I work with battered women who are leaving their husbands and ending their marriages. I have spoken with hundreds of women over the last few years who have chosen to end their marriages for good reasons. Inevitably they feel they have broken the vows they took when they married. And they feel guilty as a result of breaking those vows.

Few women enter marriage with the idea of it being a temporary arrangement. Most times the hope is that the bond will last and together the couple will start a family and eventually grow old together.

The vows that are taken are serious and most of the women I have spoken with took great effort to make sure the words they spoke rang true for them and formed a promise worthy of being kept. Many had written their own vows, writing words that came from the heart.

But eventually life with the chosen partner became too difficult to endure and a different path was chosen. It hurt. It often felt like failure.

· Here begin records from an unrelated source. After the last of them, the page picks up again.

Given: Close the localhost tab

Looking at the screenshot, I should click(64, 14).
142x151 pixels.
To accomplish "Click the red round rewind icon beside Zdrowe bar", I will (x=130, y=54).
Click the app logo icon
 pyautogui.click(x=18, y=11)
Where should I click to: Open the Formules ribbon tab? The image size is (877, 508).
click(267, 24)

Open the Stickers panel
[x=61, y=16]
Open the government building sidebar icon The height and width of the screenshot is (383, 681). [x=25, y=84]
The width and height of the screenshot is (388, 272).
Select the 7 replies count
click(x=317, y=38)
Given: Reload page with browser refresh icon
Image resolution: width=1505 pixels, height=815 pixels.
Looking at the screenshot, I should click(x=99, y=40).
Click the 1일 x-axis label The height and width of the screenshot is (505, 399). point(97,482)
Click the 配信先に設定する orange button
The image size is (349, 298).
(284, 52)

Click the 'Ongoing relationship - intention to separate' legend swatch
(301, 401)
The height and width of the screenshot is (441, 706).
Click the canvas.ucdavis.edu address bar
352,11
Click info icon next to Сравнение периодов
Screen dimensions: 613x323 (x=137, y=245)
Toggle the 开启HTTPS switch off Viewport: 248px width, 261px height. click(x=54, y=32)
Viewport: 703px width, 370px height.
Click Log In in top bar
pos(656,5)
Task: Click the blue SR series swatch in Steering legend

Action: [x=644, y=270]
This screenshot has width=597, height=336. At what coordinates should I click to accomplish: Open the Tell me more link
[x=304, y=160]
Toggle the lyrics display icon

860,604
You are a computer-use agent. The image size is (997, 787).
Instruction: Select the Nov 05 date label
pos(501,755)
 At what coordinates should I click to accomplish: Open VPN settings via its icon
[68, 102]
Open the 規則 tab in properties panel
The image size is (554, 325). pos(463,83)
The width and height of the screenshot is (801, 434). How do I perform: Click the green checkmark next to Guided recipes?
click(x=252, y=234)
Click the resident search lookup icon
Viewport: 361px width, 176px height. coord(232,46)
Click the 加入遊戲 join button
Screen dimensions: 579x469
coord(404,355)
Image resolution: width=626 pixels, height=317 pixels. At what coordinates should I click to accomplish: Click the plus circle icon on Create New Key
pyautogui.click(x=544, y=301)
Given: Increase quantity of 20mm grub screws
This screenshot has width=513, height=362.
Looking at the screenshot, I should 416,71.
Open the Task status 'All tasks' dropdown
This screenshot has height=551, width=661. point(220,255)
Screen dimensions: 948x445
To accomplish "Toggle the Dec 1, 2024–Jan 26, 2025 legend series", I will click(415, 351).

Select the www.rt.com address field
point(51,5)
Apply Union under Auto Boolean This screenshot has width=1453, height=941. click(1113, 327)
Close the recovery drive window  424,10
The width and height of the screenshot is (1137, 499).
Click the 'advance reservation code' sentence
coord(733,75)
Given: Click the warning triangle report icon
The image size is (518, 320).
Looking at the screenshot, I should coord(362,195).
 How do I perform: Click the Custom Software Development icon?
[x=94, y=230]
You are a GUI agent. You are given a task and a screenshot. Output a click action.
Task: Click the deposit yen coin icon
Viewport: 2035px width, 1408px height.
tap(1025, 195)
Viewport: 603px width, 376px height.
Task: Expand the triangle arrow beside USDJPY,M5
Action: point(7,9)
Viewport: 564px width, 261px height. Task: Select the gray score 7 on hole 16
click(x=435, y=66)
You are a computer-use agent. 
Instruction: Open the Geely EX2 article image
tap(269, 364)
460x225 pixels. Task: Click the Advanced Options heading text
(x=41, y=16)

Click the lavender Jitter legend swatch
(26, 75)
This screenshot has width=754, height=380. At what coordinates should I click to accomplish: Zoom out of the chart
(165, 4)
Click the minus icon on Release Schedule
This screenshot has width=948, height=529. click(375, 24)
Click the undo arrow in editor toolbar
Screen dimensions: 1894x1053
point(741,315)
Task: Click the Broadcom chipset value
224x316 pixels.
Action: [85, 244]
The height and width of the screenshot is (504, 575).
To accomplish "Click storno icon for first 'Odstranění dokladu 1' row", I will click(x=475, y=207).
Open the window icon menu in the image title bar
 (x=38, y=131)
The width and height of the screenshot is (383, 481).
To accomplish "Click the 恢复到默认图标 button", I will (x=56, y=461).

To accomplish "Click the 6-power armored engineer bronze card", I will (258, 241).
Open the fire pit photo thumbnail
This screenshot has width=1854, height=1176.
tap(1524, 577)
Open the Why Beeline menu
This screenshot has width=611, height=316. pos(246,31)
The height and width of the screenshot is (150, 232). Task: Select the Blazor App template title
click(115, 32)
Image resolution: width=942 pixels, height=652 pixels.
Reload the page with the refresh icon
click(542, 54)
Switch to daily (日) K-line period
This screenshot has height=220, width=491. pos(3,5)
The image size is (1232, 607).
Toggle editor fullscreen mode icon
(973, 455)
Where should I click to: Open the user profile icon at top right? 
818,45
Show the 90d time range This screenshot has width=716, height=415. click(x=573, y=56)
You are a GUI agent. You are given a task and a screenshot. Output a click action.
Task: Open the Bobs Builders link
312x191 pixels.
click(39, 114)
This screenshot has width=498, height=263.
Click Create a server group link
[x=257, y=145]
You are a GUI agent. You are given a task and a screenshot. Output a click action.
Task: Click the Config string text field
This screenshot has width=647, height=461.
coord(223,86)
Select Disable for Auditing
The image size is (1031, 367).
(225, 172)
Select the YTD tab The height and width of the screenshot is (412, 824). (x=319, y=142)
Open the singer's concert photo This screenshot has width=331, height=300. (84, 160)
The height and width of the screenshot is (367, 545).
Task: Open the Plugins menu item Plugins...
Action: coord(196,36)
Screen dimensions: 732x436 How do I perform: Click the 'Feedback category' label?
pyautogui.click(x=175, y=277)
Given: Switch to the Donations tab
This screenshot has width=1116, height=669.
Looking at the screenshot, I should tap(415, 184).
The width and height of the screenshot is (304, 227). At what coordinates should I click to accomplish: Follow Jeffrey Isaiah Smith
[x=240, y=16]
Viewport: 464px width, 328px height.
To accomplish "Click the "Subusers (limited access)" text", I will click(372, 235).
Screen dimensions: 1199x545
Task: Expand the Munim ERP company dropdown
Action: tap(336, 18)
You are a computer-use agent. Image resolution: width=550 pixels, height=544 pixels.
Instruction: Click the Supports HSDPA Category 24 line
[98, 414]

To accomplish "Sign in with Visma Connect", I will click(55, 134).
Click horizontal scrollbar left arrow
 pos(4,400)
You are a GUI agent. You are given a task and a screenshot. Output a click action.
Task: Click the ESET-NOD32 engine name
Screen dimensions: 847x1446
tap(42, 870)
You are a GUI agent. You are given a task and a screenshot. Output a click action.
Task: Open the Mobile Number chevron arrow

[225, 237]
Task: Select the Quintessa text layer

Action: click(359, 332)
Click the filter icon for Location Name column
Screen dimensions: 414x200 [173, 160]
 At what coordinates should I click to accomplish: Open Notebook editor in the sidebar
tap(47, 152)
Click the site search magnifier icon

Many women continued in the marriage long after there was any hope of improving the quality of life in the relationship.

For women who marry and firmly believe in the sanctity of marriage there seems to be a sense of failure on the spiritual level as well as the personal one. This in part comes form the belief that the marriage vows are made in the "face of God" and therefore carry a further weight. They are then accountable to God for the failure of the marriage.

One issue that I hear repeatedly is that the vows specifically address the issue of fidelity. And the women who choose to divorce when there has been no act of infidelity believe that they had no right to end the marriage at least not in the eyes of God.

What most of these women seem to have not realized is that the marriage vow is more than just a vow of fidelity. It is a vow to love one another, to treat one another with honor and to care for one another. These three things are contained in most standard vows. And most often they come before the mention of fidelity.
One standard vow is as follows:

(Grooms Name) will you take (Brides Name) to be your lawful wife, will you love her, honor and keep her in sickness and in health and forsaking all others keep only unto her so long as you both shall live.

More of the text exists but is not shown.